Frazzled.

I have been feeling incredibly frazzled the past few days. Maybe longer, but frazzled goes with the new baby territory and with busy lives in general. The last couple days have reached a new level of intensity, mostly in a physical, heart-racing, fight-or-flight, realm. I find myself darting around without focus and getting nothing done. I sigh a lot. I absentmindedly hit the refresh button. I’m irritable. I try to take deep breaths and reach search the cupboard for comfort food.

This is an obnoxious place. I hope to better manage my life in a way that lowers my overall stress level. From there I have got to shift at least SOME focus back to me and deal with stress differently. More exercise. Better eating habits. I know where Optimal Me is and that is somewhat daunting. I know I need to work out 3-4 times per week, minimum. I need to eat well, and regularly, and drink water like it’s going out of style. I need a coffee habit.
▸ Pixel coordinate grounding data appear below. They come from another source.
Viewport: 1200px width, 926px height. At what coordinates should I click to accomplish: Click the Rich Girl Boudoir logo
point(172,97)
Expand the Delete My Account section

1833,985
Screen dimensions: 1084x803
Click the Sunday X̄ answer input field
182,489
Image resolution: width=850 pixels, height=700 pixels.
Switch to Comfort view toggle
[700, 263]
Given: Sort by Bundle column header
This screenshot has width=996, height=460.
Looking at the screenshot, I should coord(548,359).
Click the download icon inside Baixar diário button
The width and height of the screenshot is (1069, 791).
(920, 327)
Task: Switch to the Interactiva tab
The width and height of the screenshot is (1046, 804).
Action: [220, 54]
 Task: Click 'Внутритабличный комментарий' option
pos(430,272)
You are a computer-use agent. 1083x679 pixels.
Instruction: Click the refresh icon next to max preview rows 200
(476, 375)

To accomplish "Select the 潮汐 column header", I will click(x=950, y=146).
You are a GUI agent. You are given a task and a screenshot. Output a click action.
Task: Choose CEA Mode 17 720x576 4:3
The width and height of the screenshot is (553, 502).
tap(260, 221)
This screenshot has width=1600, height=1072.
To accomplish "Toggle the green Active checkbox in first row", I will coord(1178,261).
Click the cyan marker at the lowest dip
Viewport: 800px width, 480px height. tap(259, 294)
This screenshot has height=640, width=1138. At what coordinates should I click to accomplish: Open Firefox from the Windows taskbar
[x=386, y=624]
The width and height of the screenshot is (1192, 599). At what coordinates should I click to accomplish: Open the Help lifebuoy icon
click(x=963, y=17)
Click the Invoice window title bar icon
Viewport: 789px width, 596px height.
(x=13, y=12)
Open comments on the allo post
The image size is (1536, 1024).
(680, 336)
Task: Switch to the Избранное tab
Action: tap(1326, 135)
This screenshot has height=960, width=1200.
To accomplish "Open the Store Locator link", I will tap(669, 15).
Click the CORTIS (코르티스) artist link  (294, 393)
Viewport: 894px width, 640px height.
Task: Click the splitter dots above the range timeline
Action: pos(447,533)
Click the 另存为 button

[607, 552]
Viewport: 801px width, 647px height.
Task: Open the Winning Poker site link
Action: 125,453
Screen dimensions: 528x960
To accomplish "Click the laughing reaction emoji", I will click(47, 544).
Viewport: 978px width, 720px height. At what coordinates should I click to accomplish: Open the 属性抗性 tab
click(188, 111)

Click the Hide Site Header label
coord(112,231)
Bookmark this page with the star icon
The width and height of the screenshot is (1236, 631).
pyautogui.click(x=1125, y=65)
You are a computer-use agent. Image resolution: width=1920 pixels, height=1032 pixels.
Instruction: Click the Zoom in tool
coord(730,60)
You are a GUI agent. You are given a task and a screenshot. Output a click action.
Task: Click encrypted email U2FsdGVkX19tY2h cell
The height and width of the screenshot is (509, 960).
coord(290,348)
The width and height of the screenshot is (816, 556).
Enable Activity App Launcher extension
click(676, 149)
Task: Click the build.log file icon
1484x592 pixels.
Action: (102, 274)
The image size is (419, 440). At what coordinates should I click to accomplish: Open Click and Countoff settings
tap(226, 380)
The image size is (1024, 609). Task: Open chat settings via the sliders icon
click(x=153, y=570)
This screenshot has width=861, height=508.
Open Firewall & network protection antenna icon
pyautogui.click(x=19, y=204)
This last one I am fighting like nobody’s business. I am substituting tea and trying to limit myself to a cup every other day. I love my coffee but hate hate hate the dependence that comes with it. Especially when traveling. Especially when the mornings are already crazy and time-consuming enough (that’s another post brewing). Not to mention the breastfeeding factor. With my first I held off on a regular habit until four months. Hahaha, that’s a joke this go-round.

I’m looking forward to some semblance of peace and productivity the next two days as my oldest is at school and I “just” have the baby, house, homework, and myself to tend to. I gotta soak it up this week because my reserves are low and I am going to need it for some of the craziness ahead.